(4.35) How can I ever be happy
While these guardians of the prison of samsara
That torture and torment me in the hells and elsewhere
Dwell like a net of iron in my mind?
In the last post we examined the first reason we don’t declare war on our delusions, namely we are not convinced they are our enemy. In this, post we look at the second reason, we doubt we can win.
We doubt, “can I really win the fight against my delusions?” Maybe our delusions are purely evil, but if they are stronger than me isn’t it better to not fight them? A good rule of thumb in life is don’t pick a fight with somebody you can’t defeat. As Buddhists, in general we avoid fighting altogether, preferring to find more virtuous ways of resolving our differences, but when we do have to fight, we should make sure our battle is winnable. This is how people normally operate in the world.

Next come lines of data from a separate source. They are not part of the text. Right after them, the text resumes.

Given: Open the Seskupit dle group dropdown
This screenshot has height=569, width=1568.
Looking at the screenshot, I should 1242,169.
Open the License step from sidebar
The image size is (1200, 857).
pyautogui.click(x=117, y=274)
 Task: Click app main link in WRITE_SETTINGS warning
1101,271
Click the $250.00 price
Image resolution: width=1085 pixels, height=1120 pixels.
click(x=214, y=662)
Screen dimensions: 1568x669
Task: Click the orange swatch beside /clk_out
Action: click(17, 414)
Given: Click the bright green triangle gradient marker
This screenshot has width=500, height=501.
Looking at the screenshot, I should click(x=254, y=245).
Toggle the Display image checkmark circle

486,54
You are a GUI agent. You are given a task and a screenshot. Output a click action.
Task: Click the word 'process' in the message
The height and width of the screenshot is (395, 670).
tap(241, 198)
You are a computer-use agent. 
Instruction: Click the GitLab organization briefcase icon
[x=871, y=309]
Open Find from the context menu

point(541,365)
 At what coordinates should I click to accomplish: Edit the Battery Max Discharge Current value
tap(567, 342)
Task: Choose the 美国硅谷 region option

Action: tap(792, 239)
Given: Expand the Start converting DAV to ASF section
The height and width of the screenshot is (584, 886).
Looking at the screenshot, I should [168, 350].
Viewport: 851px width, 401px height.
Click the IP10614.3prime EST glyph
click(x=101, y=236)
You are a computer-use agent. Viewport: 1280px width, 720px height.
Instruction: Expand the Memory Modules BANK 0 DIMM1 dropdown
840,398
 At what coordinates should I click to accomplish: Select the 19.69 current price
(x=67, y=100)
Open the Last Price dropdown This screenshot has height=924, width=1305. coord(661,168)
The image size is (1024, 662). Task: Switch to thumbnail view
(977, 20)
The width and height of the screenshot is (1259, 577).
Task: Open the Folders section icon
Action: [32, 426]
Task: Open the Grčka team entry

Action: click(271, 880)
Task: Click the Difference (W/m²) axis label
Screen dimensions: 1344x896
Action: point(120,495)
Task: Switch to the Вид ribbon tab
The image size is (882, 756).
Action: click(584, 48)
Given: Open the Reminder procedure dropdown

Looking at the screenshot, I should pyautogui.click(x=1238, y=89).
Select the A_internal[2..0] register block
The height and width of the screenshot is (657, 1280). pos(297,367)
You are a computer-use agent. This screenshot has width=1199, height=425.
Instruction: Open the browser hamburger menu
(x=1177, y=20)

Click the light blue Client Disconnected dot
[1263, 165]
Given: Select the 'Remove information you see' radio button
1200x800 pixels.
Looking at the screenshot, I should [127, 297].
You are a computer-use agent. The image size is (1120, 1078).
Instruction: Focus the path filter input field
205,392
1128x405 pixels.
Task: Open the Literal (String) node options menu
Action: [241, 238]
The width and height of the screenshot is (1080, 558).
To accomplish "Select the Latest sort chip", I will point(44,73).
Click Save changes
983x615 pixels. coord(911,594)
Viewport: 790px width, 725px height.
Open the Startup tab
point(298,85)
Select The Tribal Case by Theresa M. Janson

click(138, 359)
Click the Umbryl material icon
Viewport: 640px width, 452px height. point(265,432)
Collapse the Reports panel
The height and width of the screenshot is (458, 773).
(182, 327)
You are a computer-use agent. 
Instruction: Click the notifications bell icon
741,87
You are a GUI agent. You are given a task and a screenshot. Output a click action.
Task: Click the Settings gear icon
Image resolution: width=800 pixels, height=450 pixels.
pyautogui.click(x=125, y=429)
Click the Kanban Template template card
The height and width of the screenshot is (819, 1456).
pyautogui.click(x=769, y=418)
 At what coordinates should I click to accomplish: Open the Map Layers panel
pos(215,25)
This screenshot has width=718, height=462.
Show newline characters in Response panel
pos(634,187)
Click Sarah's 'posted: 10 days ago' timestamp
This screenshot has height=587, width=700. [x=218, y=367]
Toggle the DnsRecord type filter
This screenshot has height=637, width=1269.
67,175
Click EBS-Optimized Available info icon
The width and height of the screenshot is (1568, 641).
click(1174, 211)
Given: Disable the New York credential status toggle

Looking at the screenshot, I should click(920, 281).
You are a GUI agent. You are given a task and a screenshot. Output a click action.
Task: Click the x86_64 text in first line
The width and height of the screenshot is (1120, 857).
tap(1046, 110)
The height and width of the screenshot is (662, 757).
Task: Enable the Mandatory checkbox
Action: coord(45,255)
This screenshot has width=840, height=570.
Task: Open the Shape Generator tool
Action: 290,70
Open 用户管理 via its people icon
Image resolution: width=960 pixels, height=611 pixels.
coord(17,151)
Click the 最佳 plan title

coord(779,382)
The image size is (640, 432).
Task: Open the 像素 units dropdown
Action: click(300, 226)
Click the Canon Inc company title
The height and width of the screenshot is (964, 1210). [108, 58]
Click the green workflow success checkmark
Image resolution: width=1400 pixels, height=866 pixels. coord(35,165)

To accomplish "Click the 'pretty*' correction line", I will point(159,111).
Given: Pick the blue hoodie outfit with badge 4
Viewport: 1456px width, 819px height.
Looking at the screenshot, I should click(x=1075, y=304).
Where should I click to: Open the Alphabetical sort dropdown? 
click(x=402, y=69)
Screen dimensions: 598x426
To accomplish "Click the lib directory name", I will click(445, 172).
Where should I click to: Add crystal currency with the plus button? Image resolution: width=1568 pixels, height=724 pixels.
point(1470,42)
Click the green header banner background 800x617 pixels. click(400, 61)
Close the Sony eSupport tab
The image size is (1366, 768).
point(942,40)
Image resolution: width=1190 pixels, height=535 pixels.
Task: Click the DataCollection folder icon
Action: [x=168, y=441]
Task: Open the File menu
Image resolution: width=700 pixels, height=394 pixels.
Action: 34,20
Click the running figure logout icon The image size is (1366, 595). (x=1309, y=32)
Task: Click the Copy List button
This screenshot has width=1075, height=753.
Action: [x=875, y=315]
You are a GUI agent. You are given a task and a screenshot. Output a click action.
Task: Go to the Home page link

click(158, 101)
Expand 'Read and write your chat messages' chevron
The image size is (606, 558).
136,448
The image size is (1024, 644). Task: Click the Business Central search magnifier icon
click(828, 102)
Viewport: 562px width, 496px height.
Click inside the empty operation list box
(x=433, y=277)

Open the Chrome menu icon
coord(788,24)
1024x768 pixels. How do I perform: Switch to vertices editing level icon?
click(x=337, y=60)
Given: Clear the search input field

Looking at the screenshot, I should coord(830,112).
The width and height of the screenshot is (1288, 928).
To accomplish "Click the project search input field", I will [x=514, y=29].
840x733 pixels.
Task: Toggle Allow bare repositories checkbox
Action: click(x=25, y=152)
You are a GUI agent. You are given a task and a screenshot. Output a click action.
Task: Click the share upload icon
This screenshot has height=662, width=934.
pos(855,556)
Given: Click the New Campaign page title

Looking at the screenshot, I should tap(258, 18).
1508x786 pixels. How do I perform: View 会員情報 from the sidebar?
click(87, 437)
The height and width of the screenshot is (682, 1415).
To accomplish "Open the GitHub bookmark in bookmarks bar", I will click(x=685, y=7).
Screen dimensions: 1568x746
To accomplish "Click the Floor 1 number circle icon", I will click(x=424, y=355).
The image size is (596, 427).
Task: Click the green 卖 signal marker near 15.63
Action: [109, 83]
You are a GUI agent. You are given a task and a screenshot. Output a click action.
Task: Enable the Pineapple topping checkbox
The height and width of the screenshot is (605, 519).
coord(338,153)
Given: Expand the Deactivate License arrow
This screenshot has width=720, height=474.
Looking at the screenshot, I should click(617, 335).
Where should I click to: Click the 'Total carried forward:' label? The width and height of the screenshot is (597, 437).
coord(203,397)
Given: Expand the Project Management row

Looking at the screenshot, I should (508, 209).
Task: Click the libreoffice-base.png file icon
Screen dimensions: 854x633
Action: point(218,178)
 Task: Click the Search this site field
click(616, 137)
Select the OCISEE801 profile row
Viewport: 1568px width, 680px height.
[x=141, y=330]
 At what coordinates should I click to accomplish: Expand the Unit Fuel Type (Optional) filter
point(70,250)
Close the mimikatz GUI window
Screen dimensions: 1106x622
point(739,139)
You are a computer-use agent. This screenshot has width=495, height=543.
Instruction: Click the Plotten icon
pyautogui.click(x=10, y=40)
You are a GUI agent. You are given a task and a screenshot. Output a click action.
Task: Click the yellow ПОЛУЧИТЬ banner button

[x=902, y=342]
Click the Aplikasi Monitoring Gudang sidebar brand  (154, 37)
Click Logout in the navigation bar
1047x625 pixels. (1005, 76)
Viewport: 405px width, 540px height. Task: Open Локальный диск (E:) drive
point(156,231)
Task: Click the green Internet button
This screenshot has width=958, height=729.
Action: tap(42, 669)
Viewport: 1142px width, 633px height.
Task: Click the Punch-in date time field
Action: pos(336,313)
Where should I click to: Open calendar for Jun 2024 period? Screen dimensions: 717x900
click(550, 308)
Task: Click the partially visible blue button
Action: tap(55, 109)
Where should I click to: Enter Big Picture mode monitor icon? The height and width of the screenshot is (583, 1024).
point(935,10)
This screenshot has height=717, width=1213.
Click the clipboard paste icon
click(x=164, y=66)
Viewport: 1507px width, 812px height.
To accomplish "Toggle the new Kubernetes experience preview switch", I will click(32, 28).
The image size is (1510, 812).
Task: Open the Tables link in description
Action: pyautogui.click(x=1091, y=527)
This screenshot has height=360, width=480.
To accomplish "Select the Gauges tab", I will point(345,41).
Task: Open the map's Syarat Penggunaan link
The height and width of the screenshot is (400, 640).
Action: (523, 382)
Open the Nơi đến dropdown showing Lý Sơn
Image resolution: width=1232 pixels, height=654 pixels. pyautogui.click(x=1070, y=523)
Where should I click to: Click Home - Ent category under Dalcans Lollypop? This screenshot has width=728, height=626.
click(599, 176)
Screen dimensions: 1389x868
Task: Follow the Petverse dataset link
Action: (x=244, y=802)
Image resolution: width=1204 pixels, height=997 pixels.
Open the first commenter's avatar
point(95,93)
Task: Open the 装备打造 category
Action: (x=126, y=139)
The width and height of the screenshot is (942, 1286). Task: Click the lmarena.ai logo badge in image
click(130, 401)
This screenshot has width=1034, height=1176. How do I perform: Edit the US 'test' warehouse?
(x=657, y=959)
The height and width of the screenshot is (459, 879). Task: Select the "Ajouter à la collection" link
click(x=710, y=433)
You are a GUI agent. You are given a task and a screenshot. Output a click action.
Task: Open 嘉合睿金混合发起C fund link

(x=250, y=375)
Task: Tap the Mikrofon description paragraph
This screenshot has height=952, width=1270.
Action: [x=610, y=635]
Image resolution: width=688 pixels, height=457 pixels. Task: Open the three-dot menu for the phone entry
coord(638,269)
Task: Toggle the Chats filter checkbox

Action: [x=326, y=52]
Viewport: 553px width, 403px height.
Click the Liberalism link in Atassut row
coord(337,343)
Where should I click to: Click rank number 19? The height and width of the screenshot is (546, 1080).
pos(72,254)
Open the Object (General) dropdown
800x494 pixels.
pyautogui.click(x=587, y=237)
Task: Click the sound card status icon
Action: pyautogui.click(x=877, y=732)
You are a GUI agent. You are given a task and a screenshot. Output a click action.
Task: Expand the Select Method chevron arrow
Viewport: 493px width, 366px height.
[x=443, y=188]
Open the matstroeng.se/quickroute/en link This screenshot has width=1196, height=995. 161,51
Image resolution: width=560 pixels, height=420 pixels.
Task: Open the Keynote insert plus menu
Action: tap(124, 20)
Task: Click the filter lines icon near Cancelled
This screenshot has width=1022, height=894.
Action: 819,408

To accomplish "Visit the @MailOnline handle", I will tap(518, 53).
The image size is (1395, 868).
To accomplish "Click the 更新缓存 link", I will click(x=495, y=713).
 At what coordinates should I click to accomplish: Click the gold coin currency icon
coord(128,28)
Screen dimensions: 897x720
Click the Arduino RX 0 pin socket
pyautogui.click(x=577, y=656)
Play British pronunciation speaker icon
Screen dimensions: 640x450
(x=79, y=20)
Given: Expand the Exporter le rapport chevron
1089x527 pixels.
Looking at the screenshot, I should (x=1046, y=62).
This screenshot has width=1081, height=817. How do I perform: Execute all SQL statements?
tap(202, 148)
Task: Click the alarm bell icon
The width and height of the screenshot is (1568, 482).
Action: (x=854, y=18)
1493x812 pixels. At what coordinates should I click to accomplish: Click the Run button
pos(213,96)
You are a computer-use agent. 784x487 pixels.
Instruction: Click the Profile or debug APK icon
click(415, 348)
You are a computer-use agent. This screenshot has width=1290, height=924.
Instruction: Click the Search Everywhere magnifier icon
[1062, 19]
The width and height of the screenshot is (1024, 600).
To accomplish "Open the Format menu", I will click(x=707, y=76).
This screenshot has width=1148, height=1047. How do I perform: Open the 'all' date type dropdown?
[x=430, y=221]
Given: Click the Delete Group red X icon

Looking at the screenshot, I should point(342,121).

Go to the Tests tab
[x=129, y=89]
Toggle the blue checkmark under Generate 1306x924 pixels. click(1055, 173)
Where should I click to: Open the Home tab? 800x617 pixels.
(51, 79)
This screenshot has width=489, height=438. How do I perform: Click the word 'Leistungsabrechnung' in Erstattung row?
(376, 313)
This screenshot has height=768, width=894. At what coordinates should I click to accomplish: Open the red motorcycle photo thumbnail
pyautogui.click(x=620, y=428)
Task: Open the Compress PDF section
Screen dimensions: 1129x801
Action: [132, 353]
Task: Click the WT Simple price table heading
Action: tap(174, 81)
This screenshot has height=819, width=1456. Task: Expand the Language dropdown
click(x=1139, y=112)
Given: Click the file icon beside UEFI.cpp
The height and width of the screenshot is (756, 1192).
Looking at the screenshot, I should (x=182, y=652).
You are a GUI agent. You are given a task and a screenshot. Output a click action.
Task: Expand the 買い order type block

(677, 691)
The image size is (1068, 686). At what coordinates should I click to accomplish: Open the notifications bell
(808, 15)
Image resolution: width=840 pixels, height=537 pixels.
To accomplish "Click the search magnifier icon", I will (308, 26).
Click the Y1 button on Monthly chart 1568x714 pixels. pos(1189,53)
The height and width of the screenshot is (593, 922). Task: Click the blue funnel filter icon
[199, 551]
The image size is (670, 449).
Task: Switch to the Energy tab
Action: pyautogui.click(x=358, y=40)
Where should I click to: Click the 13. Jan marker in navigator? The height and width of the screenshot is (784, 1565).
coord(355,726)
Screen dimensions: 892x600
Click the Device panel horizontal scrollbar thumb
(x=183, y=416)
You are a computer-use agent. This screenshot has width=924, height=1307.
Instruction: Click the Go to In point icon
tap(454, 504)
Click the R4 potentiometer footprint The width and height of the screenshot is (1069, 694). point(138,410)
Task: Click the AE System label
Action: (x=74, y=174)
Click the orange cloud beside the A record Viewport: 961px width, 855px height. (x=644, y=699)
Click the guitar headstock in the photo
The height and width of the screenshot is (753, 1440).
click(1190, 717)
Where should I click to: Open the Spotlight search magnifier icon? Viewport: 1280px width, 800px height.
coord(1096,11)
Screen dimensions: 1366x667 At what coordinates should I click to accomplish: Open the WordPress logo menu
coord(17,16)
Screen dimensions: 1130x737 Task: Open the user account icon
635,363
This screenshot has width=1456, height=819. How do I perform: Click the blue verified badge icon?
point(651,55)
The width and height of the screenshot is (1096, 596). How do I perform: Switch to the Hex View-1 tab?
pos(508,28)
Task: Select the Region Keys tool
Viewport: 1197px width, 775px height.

We can win. It will not be easy, but all it takes to win is an vajra-like determination to never give up no matter how hard it gets and no matter how long it takes. Delusions are just thoughts, simply wrong ways of thinking. We have seen from our own experience when we look at our small victories over our delusions that when we shine the light of wisdom on delusions, they are defeated. They are seen to be wrong, and when we see their lie, their power over us is broken. It is no different than spam in our email. Once we see through the lie of the Nigerian businessman promising us his millions if only we send him our bank account information, that email has no power over us at all. It only has the power to harm us if we believe its lies. But when we see the lie for what it is, the power is broken. Delusions are the same. They only have power over us when we believe them to be true. When we see through the deception, their power is broken. They can be defeated. Each delusion has its own false logic, the only difference being one of scale. Small attachments or large attachments use the same false logic. The same is true for frustrations, jealousies, doubts, etc. If they can be defeated in one instance, the same false logic can be defeated in all instances. The sword of wisdom is stronger than the enemy of delusion. If we continue to strengthen the power and depth of this wisdom within our mind, we can defeat deeper and deeper levels of delusion until finally every last one has been slayed.
Just because we declare unconditional total war against our delusions does not mean we fight stupidly without strategy or tactics. Strategy is the big picture for how we will win the war, tactics is how we win individual battles in that war. We actually don’t overpower our delusions, we outsmart them. Our ultimate strategy against our delusions is encirclement followed by decapitation. We accomplish encirclement with a systematic practice of the Lamrim. We completely surround the enemy of delusions on all sides with the Lamrim, like in a medieval siege. Geshe-la explains the Lamrim opposes, directly or indirectly, all delusions. It is a system of inter-locking virtuous minds that creates a vajra-like cage around our delusions from which they can’t escape. The Lamrim contains the enemy in an ever tightening noose as our experience with the Lamrim grows. At the same time, we pursue a strategy of decapitation of the king of all delusions – the self-centered mind. The self-centered mind is the union of self-cherishing and self-grasping, and this mind is the root and power of all delusions. In Lord of the Rings, it is the Ring of Power, the one ring to rule them all. If it is destroyed, all delusions are destroyed with it. Ultimate Bodhichitta, the union of conventional bodhichitta and the wisdom realizing emptiness, is our Spiritual Hercules that cannot be defeated.
Tactically, we need to pick our battles. Perhaps we have a wide range of attachments, from chocolate to sex. Perhaps we are not ready to take on sexual attachment quite yet, but surely we can break our attachment to chocolate. Perhaps we have a wide range of frustrations, from having to wait in line to the dysfunction of our government. The point is start with small, winnable battles. Gain some experience for how wisdom can indeed defeat delusions. Learn how to request blessings for wisdom and strength to assist you in your fight. Lock in some definitive victories against small delusions. This will grow your confidence that it is possible to win. You then gradually grow in spiritual power, taking on greater and greater foes, until eventually you become a Conqueror Buddha.
Some people mistakenly think being a Buddhist means to be a wuss. A dear friend of mine was once chastised by his South American bride, “its King-like Bodhichitta, not Smurf-like Bodhichitta.” A teacher of mine often used to say, “show some backbone.” She said, “there is nothing weak about being a Buddhist. Delusions are what make us weak, wisdom makes us strong.” Rocky Balboa does not fear getting his nose bloodied when he confronts Ivan Drago, and neither should we when we confront our delusions. The Patriots in the American revolution didn’t stand a chance against the mightiest empire on earth, but they won anyways. Ghandi was no coward – he stood against the British Empire armed with nothing more than the truth and a home-spun loin cloth. Shantideva is not weak, and he doesn’t hesitate to kick delusions right where it hurts. Sadly, when it comes to the language of warfare, sexist language is often the best, so forgive my use of these terms. But what Shantideva is really telling us – in our modern terms – is when it comes to our fight against our delusions we “need to grow a pair.”